KruskalMST
T = Ø
while |T| < n-1 do
choose e in E of minimum cost
E := E - {e}
if e does not create a cycle in T then
T := T union {e}
Assume that T is not minimal. Let Tmin be a MST containing E1, E2, ..., Ei-1 for MAXIMUM possible i.
Tmin union {Ei} will produce a cycle [else Ei could have been included, which violates the assumed maximality of i] and this cycle must include some edge x that is not in T [if all edges of the cycle are in T then T has a cycle].
The algorithm added Ei to T but did not add x to T. Therefore, cost(x) ≥ cost(Ei) [because if cost(x) < cost(Ei) then x would have been added since x would not create a cycle in T at that point].

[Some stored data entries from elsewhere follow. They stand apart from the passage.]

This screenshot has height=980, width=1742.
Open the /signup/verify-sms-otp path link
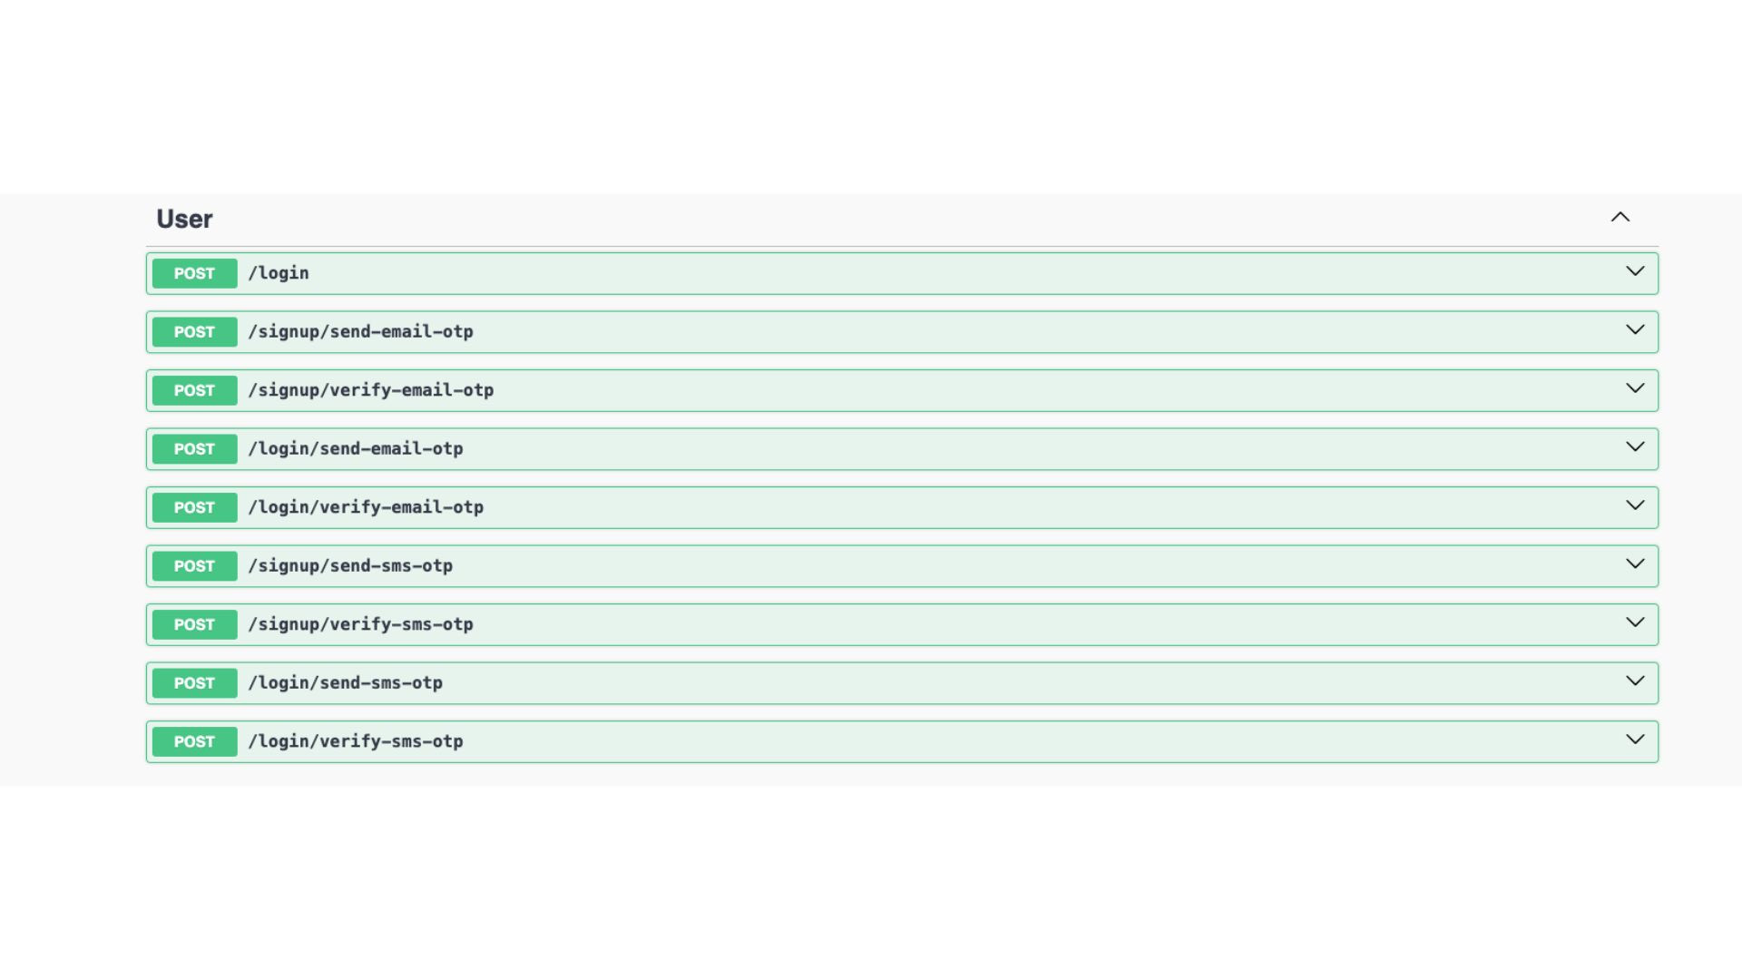361,624
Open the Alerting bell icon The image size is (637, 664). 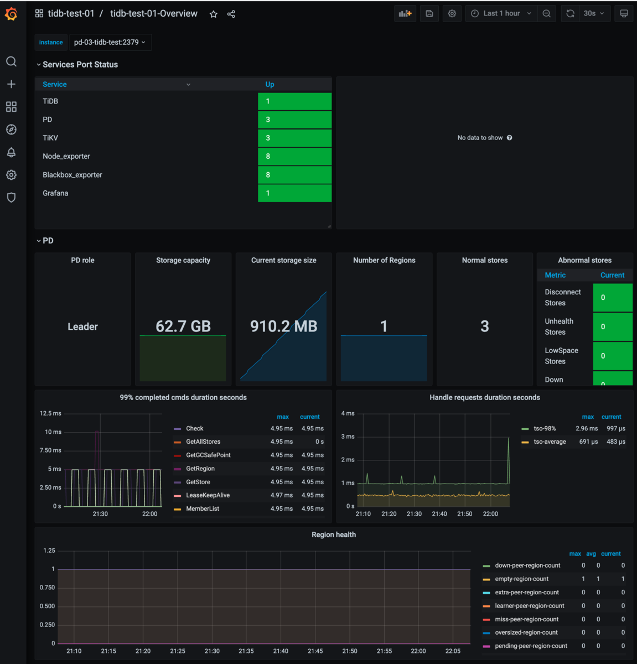coord(11,152)
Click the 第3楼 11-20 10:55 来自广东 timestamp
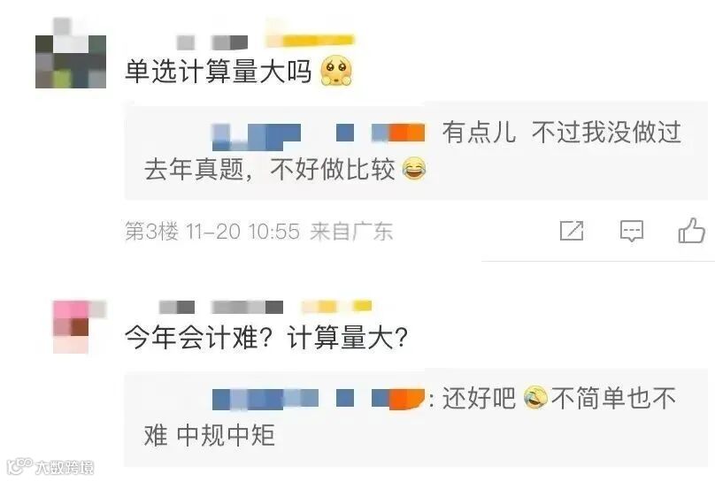 pyautogui.click(x=258, y=232)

Consider Tnew = (Tmin - {x}) union {Ei}.
If cost(x) > cost(Ei) then Tnew is a spanning tree with cost < Tmin, contradicting the minimality of Tmin.
If cost(x) = cost(Ei) then Tnew is a MST, contradicting the assumption of maximality of i.
Therefore we have a contradiction to the statement that cost(x) ≥ cost(Ei) and so our assumption must be fallacious.
Therefore T is minimal.
KruskalMST
T = Ø
VS := { {v} | v in V } /** collection of disjoint sets of nodes **/
/** each representing a connected set of nodes **/
/** that form a tree in the spanning forest **/
construct a priority queue Q containing all edges in E
/** can use a heap or a 2-3 tree **/
while |VS| > 1 do
choose (v,w) = minimum cost edge in Q
delete (v,w) from Q
T1 := FIND(v) /** find tree which has node v **/
T2 := FIND(w)
if T1 ≠ T2 then
/** v,w are in different trees **/
UNION(T1, T2, T2)
T := T union { (v,w) }
Time analysis
Initialization takes O(e) for Q, O(n) for VS.
The loop is executed at most e times, each time choosing a minimum edge in time O(log e), for total time O(e log e).
Total time for all UNIONs is O(e G(e) ).
Therefore, total time is O(e log e).